What you have to do: Substitute "dropdown" for "selector" in the stretch from the line containing "Where should I" through the end of the lines, and reproduce only that stretch with nothing else changed. Leave the pictures out of your answer.

┌──

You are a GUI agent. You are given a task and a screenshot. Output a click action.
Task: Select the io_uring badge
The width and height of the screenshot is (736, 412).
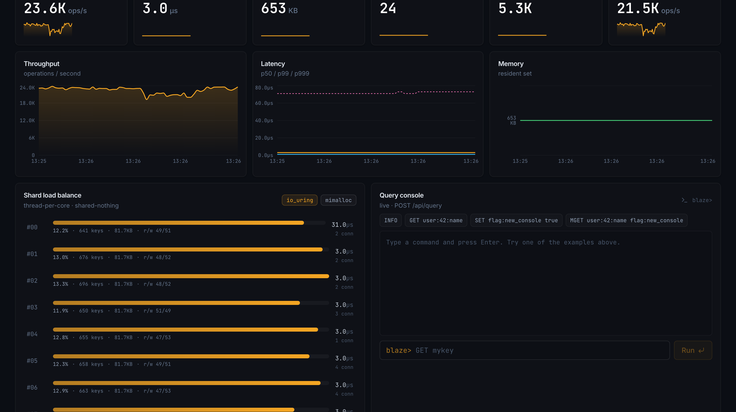[x=299, y=200]
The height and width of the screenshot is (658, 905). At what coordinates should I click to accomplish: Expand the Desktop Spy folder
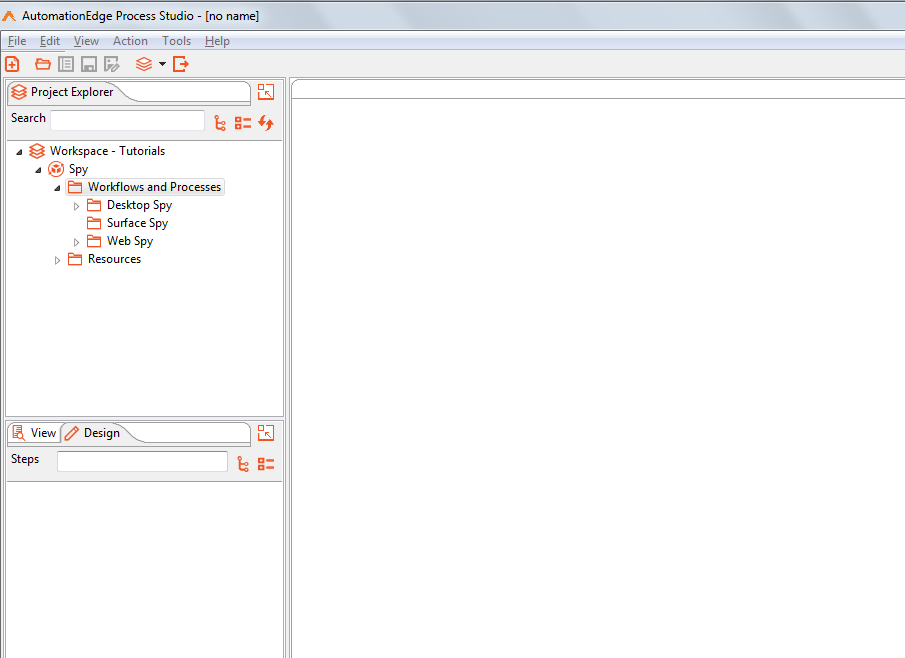pyautogui.click(x=77, y=206)
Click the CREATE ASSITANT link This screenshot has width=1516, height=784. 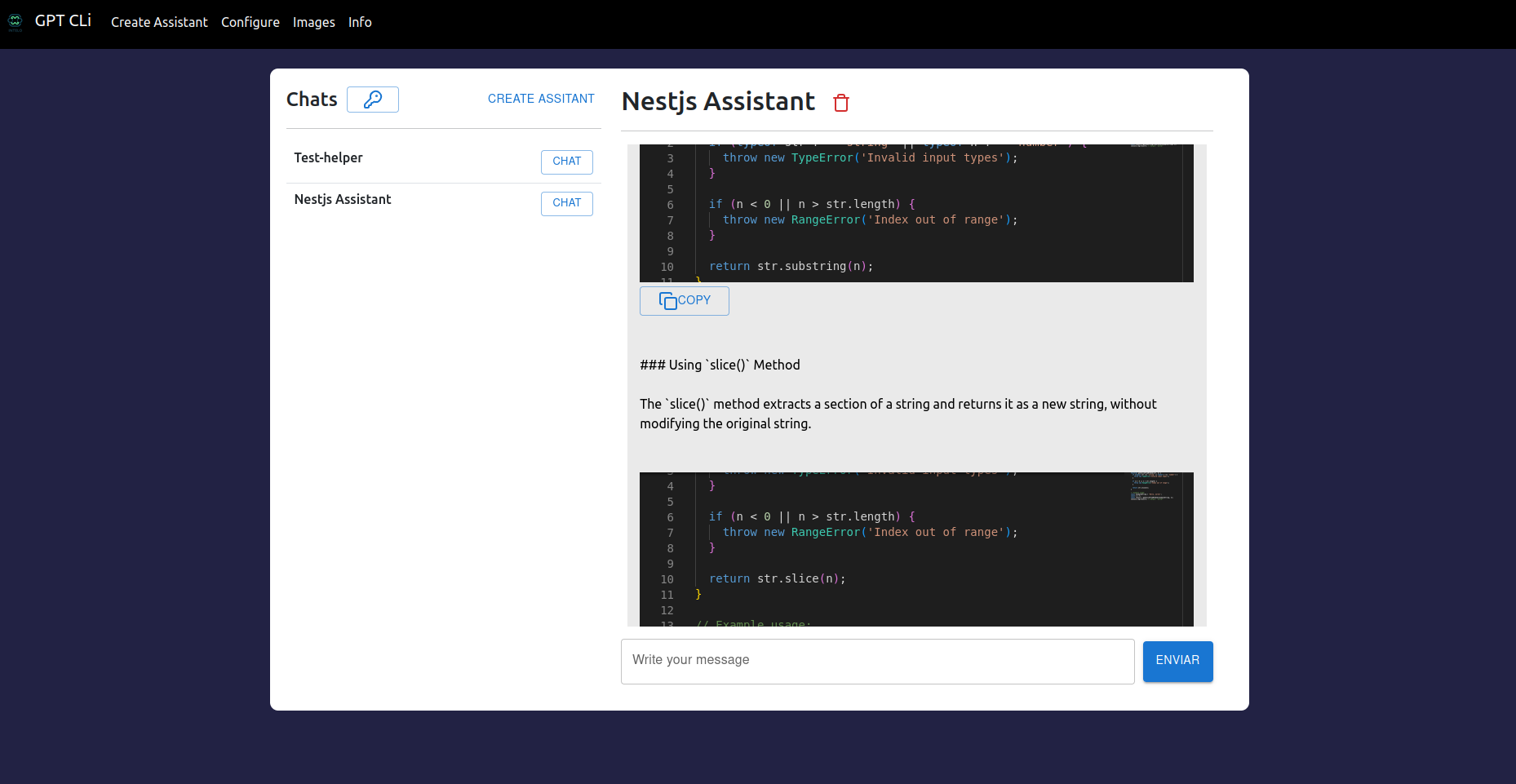click(x=541, y=99)
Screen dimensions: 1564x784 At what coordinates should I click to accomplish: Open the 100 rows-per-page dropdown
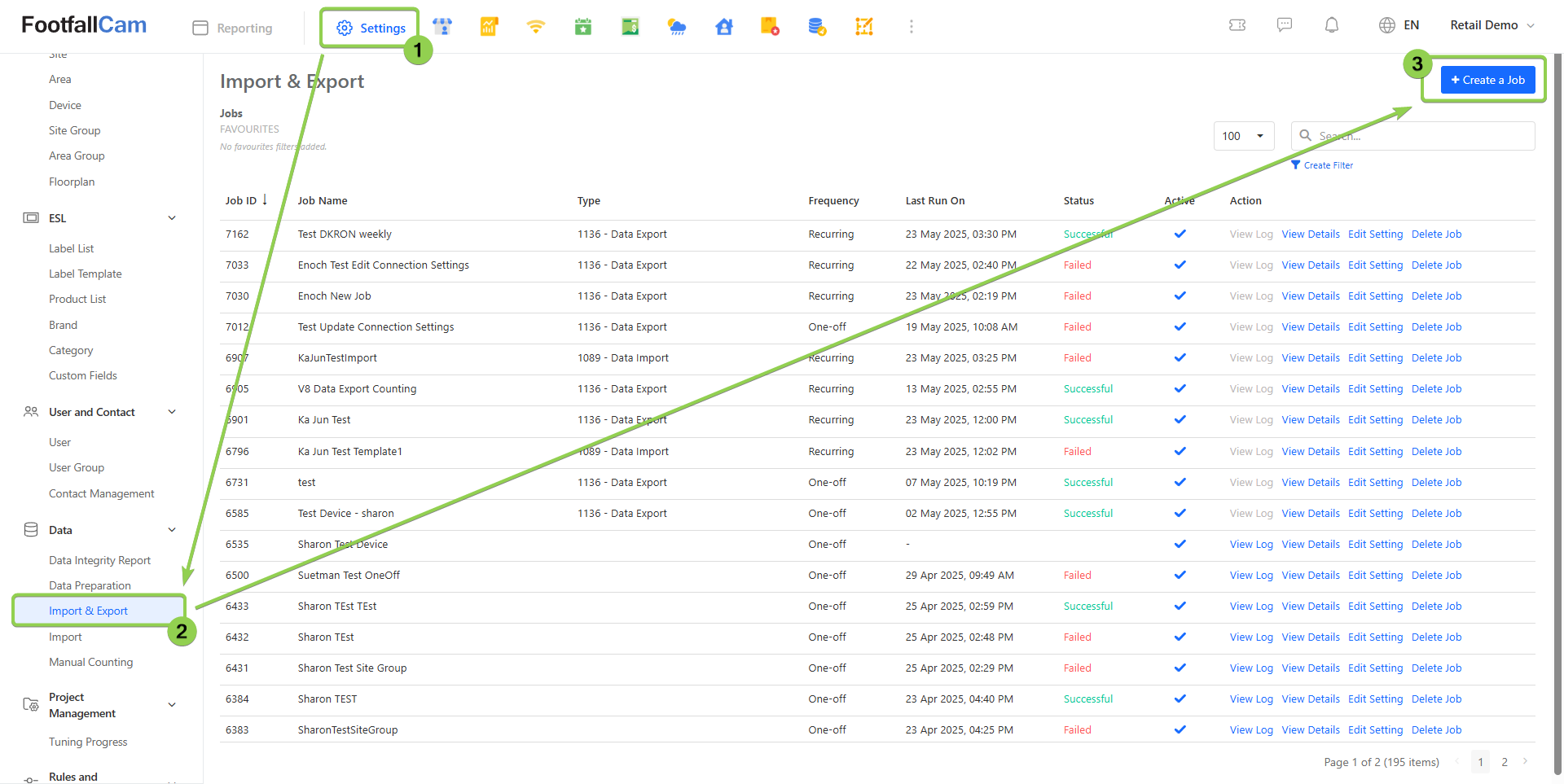tap(1243, 136)
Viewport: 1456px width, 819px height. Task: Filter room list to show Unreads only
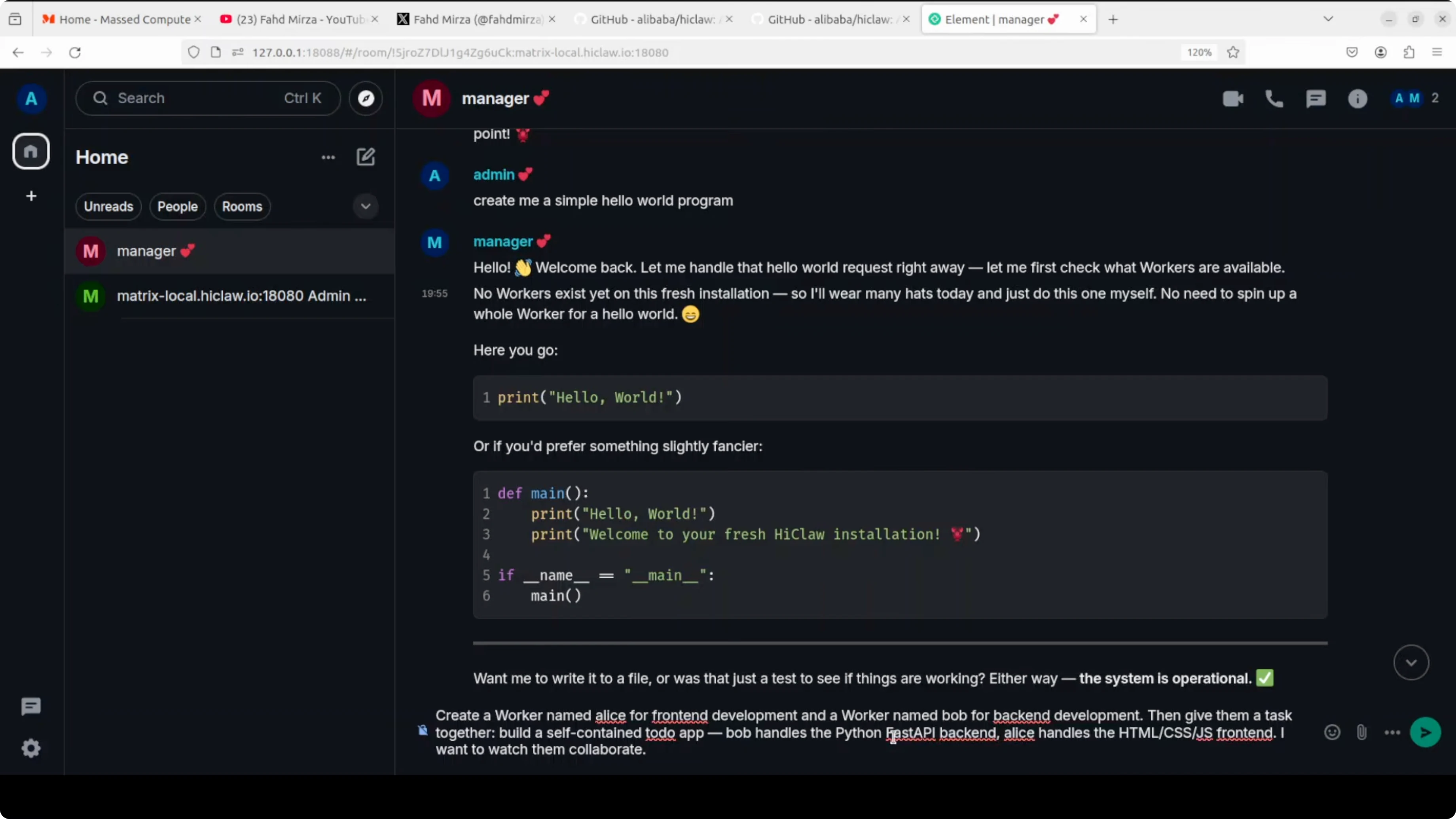pos(108,206)
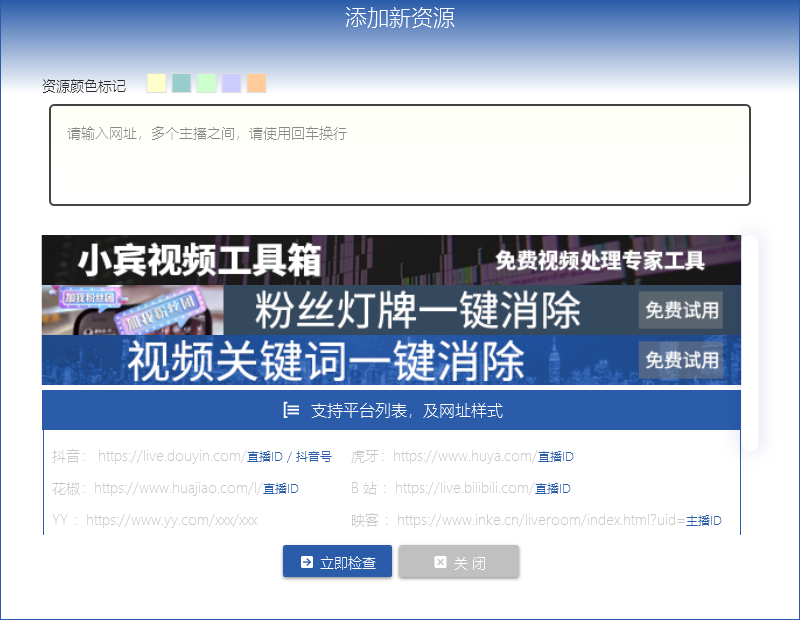Click the arrow icon inside 立即检查 button
Viewport: 800px width, 620px height.
tap(306, 561)

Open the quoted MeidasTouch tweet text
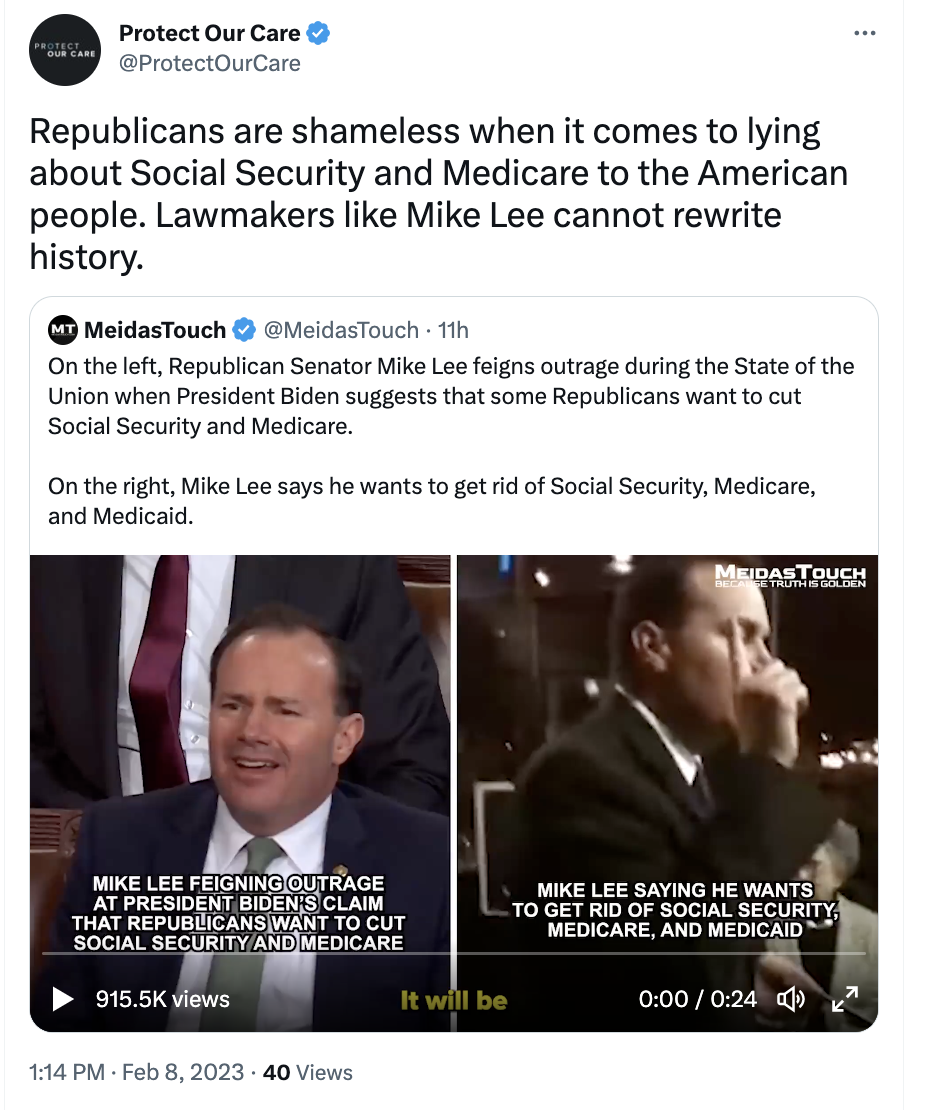451,440
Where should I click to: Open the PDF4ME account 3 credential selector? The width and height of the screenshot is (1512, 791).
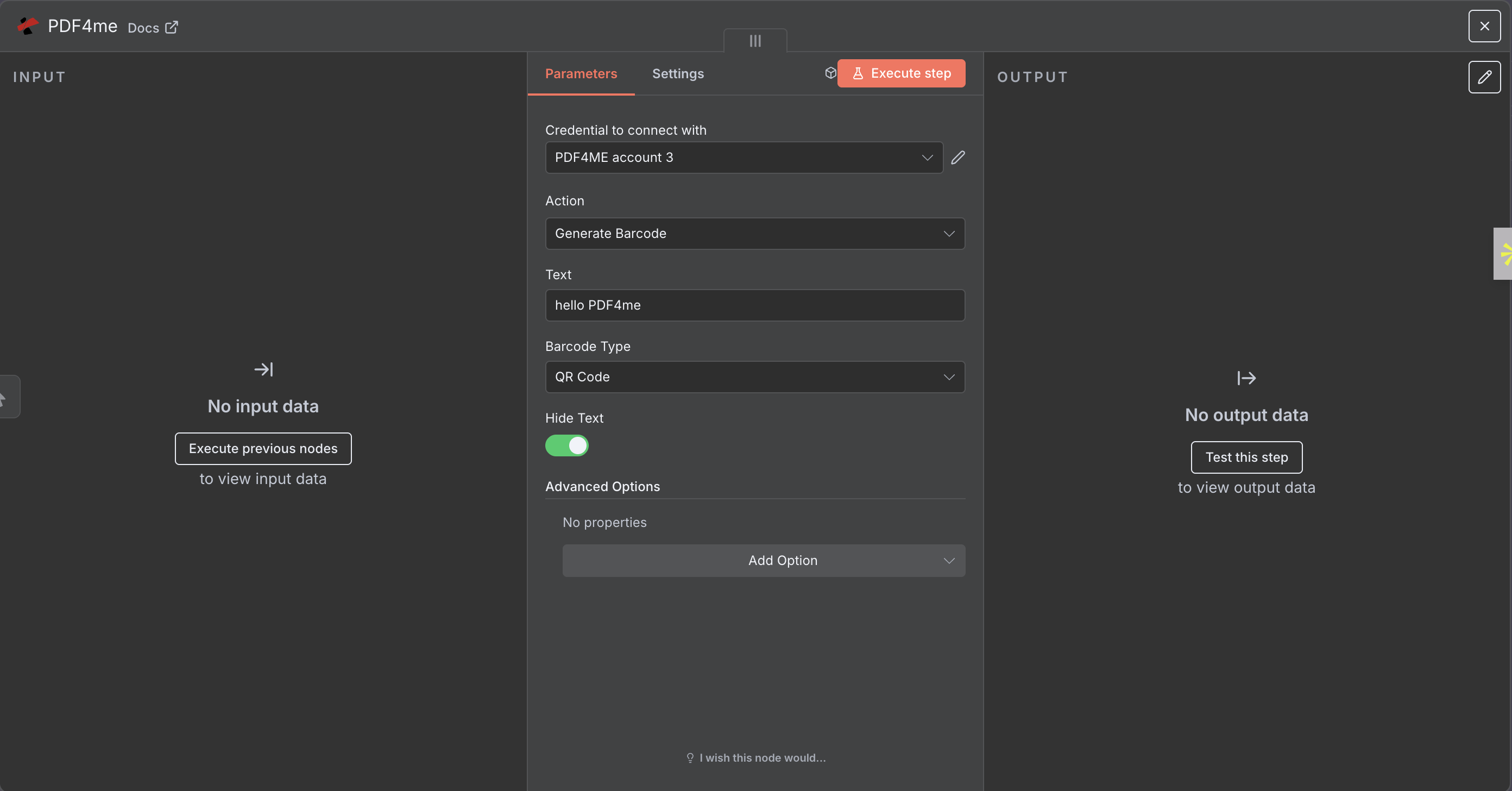coord(744,158)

└──

Complete response:
Where should I click to: Open the PDF4ME account 3 credential dropdown? The width and height of the screenshot is (1512, 791).
coord(744,158)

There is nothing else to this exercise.